• **TASK OBJECTIVE**: In the data that follows, count each line with the string "display"; the reply is the number only.

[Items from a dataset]
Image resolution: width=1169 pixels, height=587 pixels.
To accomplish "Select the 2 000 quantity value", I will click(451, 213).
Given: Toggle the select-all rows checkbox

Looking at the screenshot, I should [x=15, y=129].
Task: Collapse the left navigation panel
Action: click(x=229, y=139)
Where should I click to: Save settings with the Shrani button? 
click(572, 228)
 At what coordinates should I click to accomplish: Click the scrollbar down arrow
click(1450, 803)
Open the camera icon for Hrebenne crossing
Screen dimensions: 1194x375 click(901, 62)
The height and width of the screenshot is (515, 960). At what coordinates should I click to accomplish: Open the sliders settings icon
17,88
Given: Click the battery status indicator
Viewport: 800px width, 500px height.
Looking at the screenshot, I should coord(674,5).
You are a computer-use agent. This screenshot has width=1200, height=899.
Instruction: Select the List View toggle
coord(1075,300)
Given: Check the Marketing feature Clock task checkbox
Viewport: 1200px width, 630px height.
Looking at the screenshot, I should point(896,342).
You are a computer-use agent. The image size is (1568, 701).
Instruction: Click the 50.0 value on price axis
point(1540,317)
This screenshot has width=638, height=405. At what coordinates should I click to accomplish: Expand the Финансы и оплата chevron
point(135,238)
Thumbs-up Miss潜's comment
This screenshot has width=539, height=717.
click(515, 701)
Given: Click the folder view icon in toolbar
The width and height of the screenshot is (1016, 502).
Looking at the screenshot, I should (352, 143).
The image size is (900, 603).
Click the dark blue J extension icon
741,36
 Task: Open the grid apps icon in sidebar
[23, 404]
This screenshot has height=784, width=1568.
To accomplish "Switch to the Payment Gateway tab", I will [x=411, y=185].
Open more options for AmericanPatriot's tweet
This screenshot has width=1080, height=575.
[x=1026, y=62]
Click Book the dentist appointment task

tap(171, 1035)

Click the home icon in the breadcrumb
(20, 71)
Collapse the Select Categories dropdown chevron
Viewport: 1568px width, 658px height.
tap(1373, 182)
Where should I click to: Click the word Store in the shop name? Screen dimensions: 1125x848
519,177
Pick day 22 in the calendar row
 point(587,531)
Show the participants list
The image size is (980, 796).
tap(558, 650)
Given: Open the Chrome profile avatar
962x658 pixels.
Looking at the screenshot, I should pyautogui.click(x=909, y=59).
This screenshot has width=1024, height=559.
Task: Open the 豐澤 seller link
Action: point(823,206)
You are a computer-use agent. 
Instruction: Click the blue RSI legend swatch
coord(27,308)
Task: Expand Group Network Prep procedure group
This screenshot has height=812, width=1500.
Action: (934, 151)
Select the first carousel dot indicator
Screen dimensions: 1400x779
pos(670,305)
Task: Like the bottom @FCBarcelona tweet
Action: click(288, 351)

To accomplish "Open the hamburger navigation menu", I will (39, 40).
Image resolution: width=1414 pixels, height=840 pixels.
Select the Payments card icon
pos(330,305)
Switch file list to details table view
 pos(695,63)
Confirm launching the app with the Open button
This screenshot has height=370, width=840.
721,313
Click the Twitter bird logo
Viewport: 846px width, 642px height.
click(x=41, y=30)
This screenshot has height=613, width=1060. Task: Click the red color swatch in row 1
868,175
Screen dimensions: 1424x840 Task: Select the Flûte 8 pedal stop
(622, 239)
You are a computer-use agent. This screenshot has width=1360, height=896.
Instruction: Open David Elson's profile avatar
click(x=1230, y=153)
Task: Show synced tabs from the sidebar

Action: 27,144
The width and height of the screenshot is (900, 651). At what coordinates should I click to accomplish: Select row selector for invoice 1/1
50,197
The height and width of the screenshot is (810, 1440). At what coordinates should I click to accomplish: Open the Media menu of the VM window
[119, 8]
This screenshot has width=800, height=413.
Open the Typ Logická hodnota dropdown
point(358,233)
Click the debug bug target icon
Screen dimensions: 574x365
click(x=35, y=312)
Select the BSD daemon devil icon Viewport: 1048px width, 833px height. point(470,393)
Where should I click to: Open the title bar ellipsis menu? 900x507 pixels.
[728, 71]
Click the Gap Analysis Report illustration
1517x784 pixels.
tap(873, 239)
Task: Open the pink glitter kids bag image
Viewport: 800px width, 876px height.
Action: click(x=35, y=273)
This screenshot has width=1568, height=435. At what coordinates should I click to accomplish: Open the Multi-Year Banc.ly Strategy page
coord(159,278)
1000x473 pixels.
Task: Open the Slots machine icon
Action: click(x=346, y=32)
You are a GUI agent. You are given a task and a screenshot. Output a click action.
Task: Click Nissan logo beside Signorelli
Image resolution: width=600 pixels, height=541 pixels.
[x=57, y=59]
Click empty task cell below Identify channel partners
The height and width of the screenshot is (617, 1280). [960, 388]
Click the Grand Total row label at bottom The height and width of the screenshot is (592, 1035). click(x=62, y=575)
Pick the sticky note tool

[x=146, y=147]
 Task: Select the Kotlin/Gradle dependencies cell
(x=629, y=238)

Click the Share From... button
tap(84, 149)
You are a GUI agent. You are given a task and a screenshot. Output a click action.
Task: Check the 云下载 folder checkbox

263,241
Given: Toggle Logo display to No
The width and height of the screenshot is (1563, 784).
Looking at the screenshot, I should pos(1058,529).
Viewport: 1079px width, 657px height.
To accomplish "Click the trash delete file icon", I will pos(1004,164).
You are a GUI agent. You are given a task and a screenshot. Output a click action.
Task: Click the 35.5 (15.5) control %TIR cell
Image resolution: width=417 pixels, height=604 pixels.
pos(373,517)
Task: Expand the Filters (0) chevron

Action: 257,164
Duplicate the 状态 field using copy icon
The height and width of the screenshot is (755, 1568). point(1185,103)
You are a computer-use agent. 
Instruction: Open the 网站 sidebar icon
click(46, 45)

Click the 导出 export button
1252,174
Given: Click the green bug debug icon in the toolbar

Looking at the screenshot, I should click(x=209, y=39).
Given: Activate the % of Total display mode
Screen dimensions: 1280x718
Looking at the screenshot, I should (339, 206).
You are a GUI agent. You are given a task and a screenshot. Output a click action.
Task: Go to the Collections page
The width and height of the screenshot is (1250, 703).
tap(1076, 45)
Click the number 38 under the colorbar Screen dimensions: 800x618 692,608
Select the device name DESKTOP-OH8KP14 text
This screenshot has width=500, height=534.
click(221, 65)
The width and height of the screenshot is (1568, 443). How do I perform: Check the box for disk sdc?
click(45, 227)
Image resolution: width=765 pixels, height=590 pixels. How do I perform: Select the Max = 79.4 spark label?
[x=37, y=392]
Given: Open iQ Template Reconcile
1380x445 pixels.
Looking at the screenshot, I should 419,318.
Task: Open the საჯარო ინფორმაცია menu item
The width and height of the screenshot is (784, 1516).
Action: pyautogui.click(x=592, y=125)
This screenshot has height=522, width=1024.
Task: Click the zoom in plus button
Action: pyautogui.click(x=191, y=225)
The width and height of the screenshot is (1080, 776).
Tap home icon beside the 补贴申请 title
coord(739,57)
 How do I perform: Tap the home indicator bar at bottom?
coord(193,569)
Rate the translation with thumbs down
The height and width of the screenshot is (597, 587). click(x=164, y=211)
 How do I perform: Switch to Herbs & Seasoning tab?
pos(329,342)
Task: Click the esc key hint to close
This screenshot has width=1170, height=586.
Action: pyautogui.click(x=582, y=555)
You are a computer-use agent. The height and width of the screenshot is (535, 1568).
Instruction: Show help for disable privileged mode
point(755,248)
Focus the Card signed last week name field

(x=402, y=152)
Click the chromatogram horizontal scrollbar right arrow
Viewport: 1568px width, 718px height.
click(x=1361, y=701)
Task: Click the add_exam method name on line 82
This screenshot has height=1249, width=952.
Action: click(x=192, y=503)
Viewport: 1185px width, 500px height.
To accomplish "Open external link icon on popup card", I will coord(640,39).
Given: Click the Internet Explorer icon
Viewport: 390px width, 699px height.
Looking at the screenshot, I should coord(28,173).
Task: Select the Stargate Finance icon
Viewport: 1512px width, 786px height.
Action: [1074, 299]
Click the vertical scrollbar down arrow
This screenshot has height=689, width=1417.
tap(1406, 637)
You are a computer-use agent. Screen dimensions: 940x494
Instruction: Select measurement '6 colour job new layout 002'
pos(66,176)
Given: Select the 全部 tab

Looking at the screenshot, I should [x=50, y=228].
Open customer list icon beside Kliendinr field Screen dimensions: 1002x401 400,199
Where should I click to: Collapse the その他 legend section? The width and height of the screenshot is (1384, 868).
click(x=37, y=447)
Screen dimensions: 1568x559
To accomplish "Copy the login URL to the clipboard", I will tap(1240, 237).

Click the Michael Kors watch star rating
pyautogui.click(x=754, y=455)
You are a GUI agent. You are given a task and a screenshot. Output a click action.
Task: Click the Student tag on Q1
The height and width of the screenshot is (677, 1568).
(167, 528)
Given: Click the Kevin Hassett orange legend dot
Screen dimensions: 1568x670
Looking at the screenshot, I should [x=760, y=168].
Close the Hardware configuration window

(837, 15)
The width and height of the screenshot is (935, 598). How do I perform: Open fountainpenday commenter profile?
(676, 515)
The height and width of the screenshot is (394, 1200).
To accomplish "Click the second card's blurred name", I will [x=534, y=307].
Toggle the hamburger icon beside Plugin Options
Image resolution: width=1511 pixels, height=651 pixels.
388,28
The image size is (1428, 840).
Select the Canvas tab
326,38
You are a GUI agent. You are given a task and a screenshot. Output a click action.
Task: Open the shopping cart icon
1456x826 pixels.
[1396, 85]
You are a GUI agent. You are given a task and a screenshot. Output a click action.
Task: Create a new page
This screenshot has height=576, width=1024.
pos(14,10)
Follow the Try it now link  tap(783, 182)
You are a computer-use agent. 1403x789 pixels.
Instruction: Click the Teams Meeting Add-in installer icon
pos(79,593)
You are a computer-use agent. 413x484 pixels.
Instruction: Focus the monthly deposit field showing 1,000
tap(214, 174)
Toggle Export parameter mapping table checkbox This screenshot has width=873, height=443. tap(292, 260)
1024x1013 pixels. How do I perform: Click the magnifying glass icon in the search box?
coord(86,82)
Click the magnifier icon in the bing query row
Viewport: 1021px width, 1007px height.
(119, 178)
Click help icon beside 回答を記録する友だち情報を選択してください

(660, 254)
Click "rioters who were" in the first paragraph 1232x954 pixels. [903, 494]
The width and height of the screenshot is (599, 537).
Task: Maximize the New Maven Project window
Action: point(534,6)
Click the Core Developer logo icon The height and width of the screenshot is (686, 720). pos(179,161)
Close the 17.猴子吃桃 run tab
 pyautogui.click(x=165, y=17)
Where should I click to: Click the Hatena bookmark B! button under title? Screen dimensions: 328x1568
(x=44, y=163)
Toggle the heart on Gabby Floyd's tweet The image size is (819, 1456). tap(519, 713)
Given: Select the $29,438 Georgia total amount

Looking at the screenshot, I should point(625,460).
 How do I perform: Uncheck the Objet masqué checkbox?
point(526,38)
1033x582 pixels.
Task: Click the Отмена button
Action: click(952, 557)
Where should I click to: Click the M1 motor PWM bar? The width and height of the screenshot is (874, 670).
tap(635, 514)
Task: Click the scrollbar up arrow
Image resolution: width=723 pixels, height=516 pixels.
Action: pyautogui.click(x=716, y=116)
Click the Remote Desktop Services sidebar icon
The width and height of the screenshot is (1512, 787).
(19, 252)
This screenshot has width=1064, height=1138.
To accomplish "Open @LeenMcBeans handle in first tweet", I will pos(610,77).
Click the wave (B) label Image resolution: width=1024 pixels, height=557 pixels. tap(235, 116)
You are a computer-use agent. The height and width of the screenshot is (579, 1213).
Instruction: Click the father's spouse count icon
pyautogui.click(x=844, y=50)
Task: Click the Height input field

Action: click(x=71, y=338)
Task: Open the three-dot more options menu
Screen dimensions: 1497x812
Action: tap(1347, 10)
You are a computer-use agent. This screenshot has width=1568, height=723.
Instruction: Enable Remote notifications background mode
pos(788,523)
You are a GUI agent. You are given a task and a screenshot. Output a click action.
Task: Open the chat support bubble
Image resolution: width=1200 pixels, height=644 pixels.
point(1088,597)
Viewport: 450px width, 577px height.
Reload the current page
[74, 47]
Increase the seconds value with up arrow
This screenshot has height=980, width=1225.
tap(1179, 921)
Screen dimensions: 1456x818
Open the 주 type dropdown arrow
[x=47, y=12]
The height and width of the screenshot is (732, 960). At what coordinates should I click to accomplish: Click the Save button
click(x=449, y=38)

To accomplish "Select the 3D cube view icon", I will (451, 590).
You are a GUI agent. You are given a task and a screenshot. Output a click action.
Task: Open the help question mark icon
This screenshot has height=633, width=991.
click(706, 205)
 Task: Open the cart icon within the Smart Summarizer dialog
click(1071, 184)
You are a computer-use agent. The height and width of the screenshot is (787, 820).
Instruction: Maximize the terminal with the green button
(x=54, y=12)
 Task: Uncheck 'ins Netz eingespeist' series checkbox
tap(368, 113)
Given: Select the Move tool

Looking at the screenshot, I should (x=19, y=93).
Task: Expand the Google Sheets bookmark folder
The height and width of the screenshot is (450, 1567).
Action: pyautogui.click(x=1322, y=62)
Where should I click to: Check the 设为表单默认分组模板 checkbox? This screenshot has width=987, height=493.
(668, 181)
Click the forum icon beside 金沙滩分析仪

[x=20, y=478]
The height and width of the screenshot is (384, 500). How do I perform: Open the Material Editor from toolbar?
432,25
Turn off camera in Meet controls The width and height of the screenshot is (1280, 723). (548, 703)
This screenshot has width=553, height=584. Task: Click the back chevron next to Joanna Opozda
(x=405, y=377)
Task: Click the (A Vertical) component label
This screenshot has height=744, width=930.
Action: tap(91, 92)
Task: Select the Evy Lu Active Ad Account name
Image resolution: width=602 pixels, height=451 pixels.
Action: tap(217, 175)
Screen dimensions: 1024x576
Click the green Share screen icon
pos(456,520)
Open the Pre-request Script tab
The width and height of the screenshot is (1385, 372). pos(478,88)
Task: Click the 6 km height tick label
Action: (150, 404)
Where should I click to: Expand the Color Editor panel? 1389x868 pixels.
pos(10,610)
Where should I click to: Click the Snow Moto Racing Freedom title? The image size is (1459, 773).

• **EXPECTED OUTPUT**: 2